Some think that making pizza at home is time-consuming and never turns out as good as the commercial one. After trying this pizza recipe, I guarantee you will no longer order it out. I will also share with you the routine of how to make it without interfering with your busy life. In this specific recipe, I will show you how to top it with crunchy kale, which gives it a lovely texture. Let’s get to it and learn how to make this pizza with kale topping.
The secret to making a great pizza dough
Pizza dough is more like bread dough. It has to be soft inside with a crunchy crust. Throughout the years, I tried several dough recipes, but I never landed on the perfect one (for me). Then I started experimenting and playing with ingredients until I reached the perfect combination. The conclusion was there are three important elements to get a great pizza dough, and that is semolina flour, a long resting time, and good hydration.
Why semolina flour?
Semolina flour, also called durum flour, is made out hard wheat. It has higher protein and gluten content than white flour. Semolina starch has a great ability to hold its shape and absorbs more water than white flour. Semolina is mostly used to make different pastas.
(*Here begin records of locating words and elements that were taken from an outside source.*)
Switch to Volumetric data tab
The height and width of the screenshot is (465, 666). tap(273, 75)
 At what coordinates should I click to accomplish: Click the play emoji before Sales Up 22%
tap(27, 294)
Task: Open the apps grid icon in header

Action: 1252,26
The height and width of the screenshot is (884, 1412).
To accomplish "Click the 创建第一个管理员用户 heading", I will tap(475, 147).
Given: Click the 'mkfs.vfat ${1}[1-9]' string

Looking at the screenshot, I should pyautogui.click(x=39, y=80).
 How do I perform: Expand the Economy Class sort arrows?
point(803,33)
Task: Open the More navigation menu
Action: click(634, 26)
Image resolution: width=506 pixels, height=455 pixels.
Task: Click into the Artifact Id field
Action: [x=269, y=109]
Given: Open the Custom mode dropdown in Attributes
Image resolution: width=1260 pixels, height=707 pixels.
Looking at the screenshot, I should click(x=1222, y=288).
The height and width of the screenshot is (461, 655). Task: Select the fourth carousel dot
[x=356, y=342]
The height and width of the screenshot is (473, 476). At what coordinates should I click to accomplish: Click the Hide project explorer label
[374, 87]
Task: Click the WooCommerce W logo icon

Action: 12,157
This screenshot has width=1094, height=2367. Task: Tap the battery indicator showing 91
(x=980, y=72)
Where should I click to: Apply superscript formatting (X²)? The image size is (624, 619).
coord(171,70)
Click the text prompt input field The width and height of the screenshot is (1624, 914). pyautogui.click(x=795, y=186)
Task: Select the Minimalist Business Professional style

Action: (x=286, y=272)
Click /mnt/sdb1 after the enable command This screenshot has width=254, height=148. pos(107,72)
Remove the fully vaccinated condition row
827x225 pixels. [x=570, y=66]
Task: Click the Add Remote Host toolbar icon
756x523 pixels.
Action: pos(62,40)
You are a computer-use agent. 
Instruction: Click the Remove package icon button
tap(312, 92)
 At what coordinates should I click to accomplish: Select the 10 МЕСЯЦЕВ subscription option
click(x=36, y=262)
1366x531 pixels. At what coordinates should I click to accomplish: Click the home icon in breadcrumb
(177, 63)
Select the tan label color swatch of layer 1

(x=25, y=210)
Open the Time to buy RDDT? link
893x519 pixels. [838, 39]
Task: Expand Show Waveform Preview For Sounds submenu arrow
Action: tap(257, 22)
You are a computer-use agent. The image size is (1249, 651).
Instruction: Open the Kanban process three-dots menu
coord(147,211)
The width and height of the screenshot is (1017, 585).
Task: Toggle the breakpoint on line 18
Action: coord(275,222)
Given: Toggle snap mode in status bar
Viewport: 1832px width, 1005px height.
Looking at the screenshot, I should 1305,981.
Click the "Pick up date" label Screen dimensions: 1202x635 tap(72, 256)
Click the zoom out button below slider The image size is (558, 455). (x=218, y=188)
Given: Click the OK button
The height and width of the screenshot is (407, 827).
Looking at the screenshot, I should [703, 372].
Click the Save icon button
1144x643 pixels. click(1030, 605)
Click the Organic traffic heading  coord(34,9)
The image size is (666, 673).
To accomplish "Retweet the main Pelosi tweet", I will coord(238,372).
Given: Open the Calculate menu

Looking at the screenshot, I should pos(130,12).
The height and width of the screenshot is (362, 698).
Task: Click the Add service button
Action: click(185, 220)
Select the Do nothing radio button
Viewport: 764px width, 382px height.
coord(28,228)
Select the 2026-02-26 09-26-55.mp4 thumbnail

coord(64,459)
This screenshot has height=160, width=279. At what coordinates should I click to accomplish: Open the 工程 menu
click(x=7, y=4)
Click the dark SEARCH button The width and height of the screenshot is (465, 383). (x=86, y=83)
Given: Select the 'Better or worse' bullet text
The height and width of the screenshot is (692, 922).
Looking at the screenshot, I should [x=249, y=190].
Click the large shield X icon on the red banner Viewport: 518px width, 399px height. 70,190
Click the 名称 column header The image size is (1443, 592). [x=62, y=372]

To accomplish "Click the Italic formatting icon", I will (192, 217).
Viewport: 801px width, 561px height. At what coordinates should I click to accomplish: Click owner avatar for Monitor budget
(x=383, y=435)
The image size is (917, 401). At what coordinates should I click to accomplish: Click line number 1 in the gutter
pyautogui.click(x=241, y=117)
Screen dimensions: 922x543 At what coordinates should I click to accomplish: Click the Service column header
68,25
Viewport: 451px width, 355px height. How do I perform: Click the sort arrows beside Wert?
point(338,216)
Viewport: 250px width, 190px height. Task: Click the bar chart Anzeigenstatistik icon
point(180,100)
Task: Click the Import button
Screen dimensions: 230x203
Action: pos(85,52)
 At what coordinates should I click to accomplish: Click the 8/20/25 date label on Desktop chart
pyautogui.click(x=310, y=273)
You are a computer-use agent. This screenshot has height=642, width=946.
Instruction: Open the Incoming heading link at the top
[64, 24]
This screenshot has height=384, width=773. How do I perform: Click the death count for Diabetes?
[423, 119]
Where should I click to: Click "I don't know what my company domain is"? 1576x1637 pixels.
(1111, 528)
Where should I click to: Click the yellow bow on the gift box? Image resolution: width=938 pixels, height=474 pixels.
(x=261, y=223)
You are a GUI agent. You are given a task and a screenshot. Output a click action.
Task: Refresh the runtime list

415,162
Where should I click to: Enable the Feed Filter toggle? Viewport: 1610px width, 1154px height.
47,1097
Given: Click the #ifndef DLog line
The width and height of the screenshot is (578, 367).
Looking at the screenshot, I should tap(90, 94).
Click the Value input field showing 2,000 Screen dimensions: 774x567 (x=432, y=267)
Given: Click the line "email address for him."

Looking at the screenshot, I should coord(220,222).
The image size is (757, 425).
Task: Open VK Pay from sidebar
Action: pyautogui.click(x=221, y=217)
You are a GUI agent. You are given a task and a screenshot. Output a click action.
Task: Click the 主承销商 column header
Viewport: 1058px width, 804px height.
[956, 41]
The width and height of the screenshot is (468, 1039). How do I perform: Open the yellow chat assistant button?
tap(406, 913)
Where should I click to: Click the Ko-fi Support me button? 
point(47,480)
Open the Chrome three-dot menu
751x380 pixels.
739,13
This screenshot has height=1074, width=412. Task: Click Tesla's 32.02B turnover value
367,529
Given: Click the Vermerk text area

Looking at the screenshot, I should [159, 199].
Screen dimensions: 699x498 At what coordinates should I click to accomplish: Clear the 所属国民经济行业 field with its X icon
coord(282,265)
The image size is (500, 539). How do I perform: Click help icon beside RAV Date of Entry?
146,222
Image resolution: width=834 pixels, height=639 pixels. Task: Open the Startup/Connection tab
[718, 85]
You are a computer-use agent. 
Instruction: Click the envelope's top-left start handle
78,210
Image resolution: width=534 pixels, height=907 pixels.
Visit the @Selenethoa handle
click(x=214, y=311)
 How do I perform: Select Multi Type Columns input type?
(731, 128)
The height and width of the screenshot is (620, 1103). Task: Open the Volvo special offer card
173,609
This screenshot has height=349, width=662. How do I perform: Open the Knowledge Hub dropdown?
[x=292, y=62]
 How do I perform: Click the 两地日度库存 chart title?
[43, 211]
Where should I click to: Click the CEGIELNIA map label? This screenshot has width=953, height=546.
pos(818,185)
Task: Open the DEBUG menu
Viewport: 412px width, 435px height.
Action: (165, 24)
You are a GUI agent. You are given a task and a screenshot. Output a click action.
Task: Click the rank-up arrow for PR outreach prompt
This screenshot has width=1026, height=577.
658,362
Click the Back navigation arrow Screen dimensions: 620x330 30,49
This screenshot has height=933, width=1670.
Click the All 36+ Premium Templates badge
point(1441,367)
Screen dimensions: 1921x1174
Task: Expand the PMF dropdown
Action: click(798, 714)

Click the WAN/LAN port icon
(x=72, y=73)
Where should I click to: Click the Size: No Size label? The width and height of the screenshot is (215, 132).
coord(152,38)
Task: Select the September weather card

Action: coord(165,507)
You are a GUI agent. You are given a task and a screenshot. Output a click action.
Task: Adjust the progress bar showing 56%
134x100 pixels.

Using all-purpose flour and semolina when making pizza dough will result in a soft yet sturdy dough that is easy to work with. After baking, the texture will be airy and crunchy, just like a good baguette.
Long resting time
In today’s world, everyone seems to be in a hurry. Unfortunately, good homemade bread needs a long resting time. This will allow the gluten to stretch and be able to hold air pockets. When making pizza dough or bread dough, avoid using too much yeast to speed up the rising process. It is best to make the dough ahead of time and use very little yeast.
You can mix the dough in the morning and leave it to rise all day long. When you are done with your errands in the evening, you can make your pizza in no time. I usually make pizza on Sundays, where I prepare the dough around mid-day, and it will be ready for dinner at 7 pm.
The hydration of the dough
Hydration of the bread dough is the ratio of water to flour. A stiff dough, such as bagels, uses a 50-60% hydration ratio. That means it needs a lot of kneading to reach a homogenous texture and develop the gluten. Most bread dough recipes use a 60-70% hydration ratio. This results in a softer dough with some stickiness to it, with significant proofing volume.
How to bake the pizza?
Baking good bread requires a high oven temperature. To properly imitate the brick oven, set yours to the highest temperature you are comfortable with. My oven has a roasting setting, which is a great option. I turn it on before I start forming the pizza and set it to 450F (225c). The high temperature allows the dough to rise quickly and form air pockets.
Should I use a pizza stone?
Using a pizza stone is another way to imitate the brick oven. You place it inside the oven and allow it to heat up before sliding the pizza into it. The stone helps create a crunchy crust and also allows the dough to rise quickly. However, not having a pizza stone should not prevent you from making a great pizza. Instead, use a perforated pizza pan as it ensures even heat distribution.
How to get a crunchy kale topping?
For the best kale topping, use curly kale. It holds its shape considerably after cooking. Using homegrown kale is even better. After cleaning the kale thoroughly, use a towel or a salad spinner to dry it from excess water.
Since kale cooks fast, it is best to cook the pizza partially before topping it with the kale. I also recommend putting all the toppings, including the cheese, first and leave the kale last. Use your hands to tear the leaves apart and place them on the pizza.
Homemade Pizza with Kale Topping
For the pizza dough
- 2 cups water
- 1/2 tsp dry yeast
- 1 tsp sugar or honey
- 1 cup fine semolina flour
- 3 cups all-purpose flour
- 2 tsp salt
- 1 tbsp olive oil
- 14 oz tomato sauce
- 1 lb curly kale
- 2 cups grated cheese
Make the dough
- In a bowl of a stand mixer pour water, yeast, sugar, and semolina. Then mix well to dissolve the yeast.
- Then add in the flour and salt, then start mixing to make form the dough. Depending on your flour, you may need more or less than three cups. The dough should be soft and a bit sticky.
- While kneading drizzle the olive oil over it. Keep kneading until the oil is absorbed.
- Cover the dough and allow it to proof for a few hours. You can also make it overnight.
- Preheat oven at 450F (220C)
- Clean and dry the kale using a salad spinner or a clean towel.
- Divide the dough into two equal portions. On a lightly floured surface and using your fingers press on the ball from the center outward to form the pizza.
- Place the disc on the baking pan, then sprinkle a little bit of grated cheese.
- Spread eough tomato sauce to cover the surface.
- Transfer the pizza to the oven and pre-bake for 8 minutes.
- Brign out the pizza then sprinkle the cheese over it then the kale.
- Put back in the oven and bake for 3-5 minutes more.
- You can add any topping of your choice.
- Using fresh mozzarella gives the pizza a more authentic look and taste.